» **WHAT IS EXPECTED**: A verbatim copy of every entry is required.

» **EXTRACTED ENTRIES**:

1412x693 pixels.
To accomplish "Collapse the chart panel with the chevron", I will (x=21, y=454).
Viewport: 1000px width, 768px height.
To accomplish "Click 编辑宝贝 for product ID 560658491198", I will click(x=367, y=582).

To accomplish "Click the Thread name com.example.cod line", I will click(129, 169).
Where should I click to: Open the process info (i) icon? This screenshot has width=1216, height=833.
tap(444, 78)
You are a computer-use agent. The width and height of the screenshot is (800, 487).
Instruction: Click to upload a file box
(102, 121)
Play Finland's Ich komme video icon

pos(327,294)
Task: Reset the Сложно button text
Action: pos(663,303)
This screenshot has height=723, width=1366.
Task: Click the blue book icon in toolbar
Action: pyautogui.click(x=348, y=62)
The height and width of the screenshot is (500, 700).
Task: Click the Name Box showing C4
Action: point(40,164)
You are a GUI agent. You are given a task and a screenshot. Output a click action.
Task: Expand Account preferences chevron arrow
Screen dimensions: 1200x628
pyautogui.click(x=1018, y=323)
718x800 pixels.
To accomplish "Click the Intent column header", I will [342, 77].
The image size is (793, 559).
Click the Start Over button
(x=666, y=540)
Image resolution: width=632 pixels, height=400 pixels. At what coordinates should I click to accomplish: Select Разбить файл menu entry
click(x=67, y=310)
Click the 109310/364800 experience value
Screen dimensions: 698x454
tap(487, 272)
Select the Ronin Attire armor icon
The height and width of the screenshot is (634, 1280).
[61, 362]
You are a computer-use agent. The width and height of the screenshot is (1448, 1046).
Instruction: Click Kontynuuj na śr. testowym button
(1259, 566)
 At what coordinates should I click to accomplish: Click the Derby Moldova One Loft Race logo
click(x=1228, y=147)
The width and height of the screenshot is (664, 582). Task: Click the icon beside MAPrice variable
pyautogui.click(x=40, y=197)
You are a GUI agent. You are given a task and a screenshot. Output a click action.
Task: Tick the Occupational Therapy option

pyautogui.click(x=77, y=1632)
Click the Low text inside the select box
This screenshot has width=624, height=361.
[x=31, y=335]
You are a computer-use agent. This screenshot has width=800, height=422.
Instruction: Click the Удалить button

» **RESULT BELOW**:
1412x693 pixels.
To accomplish "Collapse the chart panel with the chevron", I will (x=21, y=454).
Viewport: 1000px width, 768px height.
To accomplish "Click 编辑宝贝 for product ID 560658491198", I will click(x=367, y=582).

To accomplish "Click the Thread name com.example.cod line", I will click(129, 169).
Where should I click to: Open the process info (i) icon? This screenshot has width=1216, height=833.
tap(444, 78)
You are a computer-use agent. The width and height of the screenshot is (800, 487).
Instruction: Click to upload a file box
(102, 121)
Play Finland's Ich komme video icon

pos(327,294)
Task: Reset the Сложно button text
Action: pos(663,303)
This screenshot has height=723, width=1366.
Task: Click the blue book icon in toolbar
Action: pyautogui.click(x=348, y=62)
The height and width of the screenshot is (500, 700).
Task: Click the Name Box showing C4
Action: point(40,164)
You are a GUI agent. You are given a task and a screenshot. Output a click action.
Task: Expand Account preferences chevron arrow
Screen dimensions: 1200x628
pyautogui.click(x=1018, y=323)
718x800 pixels.
To accomplish "Click the Intent column header", I will [342, 77].
The image size is (793, 559).
Click the Start Over button
(x=666, y=540)
Image resolution: width=632 pixels, height=400 pixels. At what coordinates should I click to accomplish: Select Разбить файл menu entry
click(x=67, y=310)
Click the 109310/364800 experience value
Screen dimensions: 698x454
tap(487, 272)
Select the Ronin Attire armor icon
The height and width of the screenshot is (634, 1280).
[61, 362]
You are a computer-use agent. The width and height of the screenshot is (1448, 1046).
Instruction: Click Kontynuuj na śr. testowym button
(1259, 566)
 At what coordinates should I click to accomplish: Click the Derby Moldova One Loft Race logo
click(x=1228, y=147)
The width and height of the screenshot is (664, 582). Task: Click the icon beside MAPrice variable
pyautogui.click(x=40, y=197)
You are a GUI agent. You are given a task and a screenshot. Output a click action.
Task: Tick the Occupational Therapy option

pyautogui.click(x=77, y=1632)
Click the Low text inside the select box
This screenshot has width=624, height=361.
[x=31, y=335]
You are a computer-use agent. This screenshot has width=800, height=422.
Instruction: Click the Удалить button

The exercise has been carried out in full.